Me and the people of Chagall

Me and the people of Chagall

Before he had studied art in the city of Saint Petersburg, where the truth is that he lived in an economic situation bordering on misery, so one day he decided to emigrate and try his luck in French lands.

And curiously, despite the fact that his people and his family were extraordinarily poor, and Chagall had suffered real hardships, with the distance he managed to turn those memories into a world with a certain idyllic touch, since it was based on his memories childish and endowed the images he painted with a magical and dreamlike tone.

In reality, it presents us with a fictional world, only existing in memories that are more imaginative than real. It can be seen that it captures a nature in which men and animals live in harmony. Something that personifies in this work with the faces of a man and a cow that look at each other, and whose eyes areconnected to each other by a dotted line, which is barely noticeable.
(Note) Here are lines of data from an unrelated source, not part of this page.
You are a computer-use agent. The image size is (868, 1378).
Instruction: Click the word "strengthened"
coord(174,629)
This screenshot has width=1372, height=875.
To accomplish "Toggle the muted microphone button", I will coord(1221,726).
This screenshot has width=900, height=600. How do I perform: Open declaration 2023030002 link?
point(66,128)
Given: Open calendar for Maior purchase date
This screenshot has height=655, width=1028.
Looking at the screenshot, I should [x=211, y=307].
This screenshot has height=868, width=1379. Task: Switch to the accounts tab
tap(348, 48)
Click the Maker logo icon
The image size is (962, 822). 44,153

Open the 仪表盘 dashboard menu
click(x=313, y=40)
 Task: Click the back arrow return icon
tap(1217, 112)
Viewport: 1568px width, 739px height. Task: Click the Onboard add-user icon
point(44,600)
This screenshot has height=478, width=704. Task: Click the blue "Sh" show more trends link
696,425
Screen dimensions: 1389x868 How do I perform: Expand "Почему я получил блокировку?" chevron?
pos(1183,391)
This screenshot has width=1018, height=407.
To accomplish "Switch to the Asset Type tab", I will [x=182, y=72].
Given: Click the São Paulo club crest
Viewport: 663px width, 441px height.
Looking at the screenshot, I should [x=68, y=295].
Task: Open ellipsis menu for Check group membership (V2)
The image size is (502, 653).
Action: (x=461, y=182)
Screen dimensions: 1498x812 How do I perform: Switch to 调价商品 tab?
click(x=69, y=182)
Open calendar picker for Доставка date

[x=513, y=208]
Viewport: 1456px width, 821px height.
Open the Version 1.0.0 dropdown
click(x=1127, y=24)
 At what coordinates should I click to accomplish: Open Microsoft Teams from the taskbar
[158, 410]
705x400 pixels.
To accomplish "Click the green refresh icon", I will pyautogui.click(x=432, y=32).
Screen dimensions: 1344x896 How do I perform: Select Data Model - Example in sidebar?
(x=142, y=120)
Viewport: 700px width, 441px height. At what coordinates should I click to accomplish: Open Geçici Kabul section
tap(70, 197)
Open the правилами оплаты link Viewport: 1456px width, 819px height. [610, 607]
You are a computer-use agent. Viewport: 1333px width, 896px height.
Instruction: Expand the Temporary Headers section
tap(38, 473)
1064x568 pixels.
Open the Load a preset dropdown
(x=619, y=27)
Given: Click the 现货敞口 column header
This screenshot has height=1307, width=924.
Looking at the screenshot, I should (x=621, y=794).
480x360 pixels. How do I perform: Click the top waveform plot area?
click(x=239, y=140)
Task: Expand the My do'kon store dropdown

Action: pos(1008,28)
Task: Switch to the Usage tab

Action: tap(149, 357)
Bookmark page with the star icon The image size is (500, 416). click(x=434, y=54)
Everything in the work is organized from numerous circles and very wide movements, with which he wants to represent the circular flow of life. The largest of these circles is the one that encompasses the aforementioned faces of the human being and the cow. Everything is very symbolic, and of a very personal nature open to multiple interpretations. For example, you can see a flowering tree that the man holds in his hand, and next to it a crescent Moon

Likewise, there are more elements that are common in other of his works, such as figures in an inverted position, which gives this painting and many others of his, such as the White Crucifixion, a dreamlike setting. That is to say, it would have something of the painting of Surrealism, but it also has a lot to do with the forms of Cubism. In fact, he himself explained it by saying that he used lines, angles, triangles and squares because they served him to escape from reality, and that he used those geometric elements as resources to reach enchanting horizons. In other words,Chagallwas a unique painter, in the sense that his painting has a tremendously personal and unclassifiable style, the result of various influences from various artistic styles and from Chagall's own biography. he.